Regione Veneto

Museo/Monumento

Villa Mosconi Negri

Descrizione
La famiglia Mosconi de Fugaroli fa risalire le proprie origini al XV secolo, mentre la sua presenza a Sandrà, in provincia di Verona, è databile ai primi decenni del ‘700, epoca alla quale si può attribuire l’acquisizione e i successivi ammodernamenti della villa nota come Saletto. Nella seconda metà del ‘700, grazie al profondo interesse per la cultura da parte di Elisabetta Contarini, moglie di Giacomo Mosconi de Fugaroli, la villa di Sandrà, così come d’inverno la casa di Verona e in altri periodi la villa di Novare, divenne sede di un salotto letterario frequentato dai più illustri intellettuali e artisti del tempo, tra i quali spicca la figura di Ippolito Pindemonte.

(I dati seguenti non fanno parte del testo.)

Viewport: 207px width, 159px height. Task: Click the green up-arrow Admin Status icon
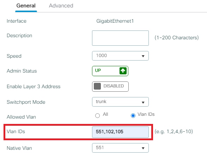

Oggi, Maria Vittoria Negri, erede e discendente dei Mosconi, rendendo accessibile, con la biblioteca, anche il ricchissimo archivio di famiglia, epistolare e documentale, che la villa Saletto contiene, vorrebbe restituire alla casa e al paese, almeno in parte, il ruolo che questi hanno rivestito nel passato. Con questo intento, e grazie alla collaborazione di un gruppo di studiosi e appassionati, è stata fondata l’associazione culturale denominata “Saletto”.